Em Itabuna, manifestantes fizeram o "enterro" de Ronaldo Carletto

Desde maio do ano passado os portadores de deficiência intensificaram a luta na Bahia pelo direito ao passe livre no transporte intermunicipal. Essa mobilização teve a primeira vitória em novembro, quando o governador Jaques Wagner enviou à Assembleia Legislativa o projeto de lei sobre a matéria, mas a proposta enfrenta resistências na casa e já foi retirada de pauta em três ocasiões.

A última frustração dos portadores de deficiência ocorreu na sessão itinerante da AL em Itabuna, no dia 22 de março. “Tínhamos o compromisso do presidente Marcelo Nilo de que o projeto estava na pauta e de fato estava até a véspera”, afirma Jamisson Barbosa dos Santos, que preside a Associação de Cegos do Sul da Bahia.

Jamisson aponta os mais fortes opositores do passe livre na Assembleia: os deputados Ronaldo Carletto, Luiz Augusto de Moraes e Mário Negromonte Júnior, todos do PP.

O projeto da gratuidade para os deficientes no transporte intermunicipal entrou novamente na pauta da Assembleia. Caso não enfrente novas manobras regimentais, como o pedido de vista recentemente feito por Carletto para evitar a apreciação, será votado nesta terça-feira, dia 10. E os maiores interessados estarão presentes.

“Nossa associação estará em Salvador, assim como as associações de cegos de Feira de Santana, Vitória da Conquista, Santo Antônio de Jesus, do Semi-Árido, entre outras instituições de portadores de deficiência”, afirma Barbosa. Segundo ele, caso o projeto seja novamente retirado de pauta, seu grupo irá acampar na Assembleia e realizar diversas manifestações dentro e fora da casa.

“Só sairemos da Assembleia com o projeto aprovado” – promete Barbosa.

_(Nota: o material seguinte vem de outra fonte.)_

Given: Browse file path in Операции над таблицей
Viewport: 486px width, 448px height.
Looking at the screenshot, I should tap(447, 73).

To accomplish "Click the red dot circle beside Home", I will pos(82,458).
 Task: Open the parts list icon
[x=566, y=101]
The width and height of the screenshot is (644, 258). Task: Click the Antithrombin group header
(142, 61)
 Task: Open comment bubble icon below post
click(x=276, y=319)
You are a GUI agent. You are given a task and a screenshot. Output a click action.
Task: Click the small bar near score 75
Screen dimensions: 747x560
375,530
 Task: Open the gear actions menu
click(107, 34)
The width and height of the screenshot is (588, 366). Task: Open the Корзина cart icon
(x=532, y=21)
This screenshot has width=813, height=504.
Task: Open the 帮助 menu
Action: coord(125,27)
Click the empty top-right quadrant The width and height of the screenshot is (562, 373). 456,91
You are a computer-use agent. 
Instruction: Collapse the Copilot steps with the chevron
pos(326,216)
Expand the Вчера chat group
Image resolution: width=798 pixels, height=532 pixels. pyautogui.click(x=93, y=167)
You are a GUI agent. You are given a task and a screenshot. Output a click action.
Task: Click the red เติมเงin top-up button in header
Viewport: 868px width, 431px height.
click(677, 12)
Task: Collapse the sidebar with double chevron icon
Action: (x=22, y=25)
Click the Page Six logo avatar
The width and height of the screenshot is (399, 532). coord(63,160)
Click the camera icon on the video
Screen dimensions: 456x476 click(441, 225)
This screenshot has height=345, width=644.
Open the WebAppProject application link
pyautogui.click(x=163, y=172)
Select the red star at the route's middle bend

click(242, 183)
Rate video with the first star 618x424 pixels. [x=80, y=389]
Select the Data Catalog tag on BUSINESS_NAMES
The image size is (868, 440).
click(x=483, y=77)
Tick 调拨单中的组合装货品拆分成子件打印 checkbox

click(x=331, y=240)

3 respostas para ““SÓ SAÍMOS DA ASSEMBLEIA COM O PROJETO APROVADO””

  • To de olho says:

    A contratação de deficiente é obrigação legal dependendo do porte da empresa, a lei determina cota de 2% ( com mais de 100 a 200 funcionários) a 5% (acima de 1001 empregados).
    Estamos falando de trabalho que gera renda para que todo trabalhador use para o seu deslocamento.
    Não faz o menos sentido a lei de gratuidade sem levar em consideração a condição social do invalido, se ele trabalha tem que pagar como faz todos os demais assalariados, se precisa de apoio do estado ai é um caso particular que tem que ser tratado como tal.
    Esta pressão sobre deputados é desonesta, o custo da isenção vai para a tarifa e quem vai pagar são os demais usuários.
    Temos que acabar com esta ideia que o estado é um saco sem fundo, alguém tem que frear as benesses que os dos deputados dão sempre com o dinheiro alheio.

  • OLHO VIVO says:

    VC DEVE ENTRAR COM INCONSTITUCIONALIDADE DO TRATADO KKKKK Q INCORPOROU AO ORDENAMENTO JURIDICO Q O BRASIL É SIGNITARIO. COM TANTA CONVICÇÃO SUA, GARANTO QUE VC GANHA NA CORTE SUPREMA. HÁAAAAAA ME POUPE TO DE OLHO…

  • branca says:

    A lei de cotas não é uma realidade efetiva, posto que as empresas ao divulgarem que estam contratando pela lei de cotas, exigem a chamada deficiencia leve, o que leva a empresa a não proporcionar a acessibilidade necessaria a uma pessoa com deficiencia. Se houvesse efetividade na aplicaçao da lei, certamente os deficientes não estariam lutando por migalhas, para terem dignidade.
    Faz-se necessario muito mais do que lei, para garantir a pessoa com deficiencia dignidade e oportunidades, é preciso haver efetividade!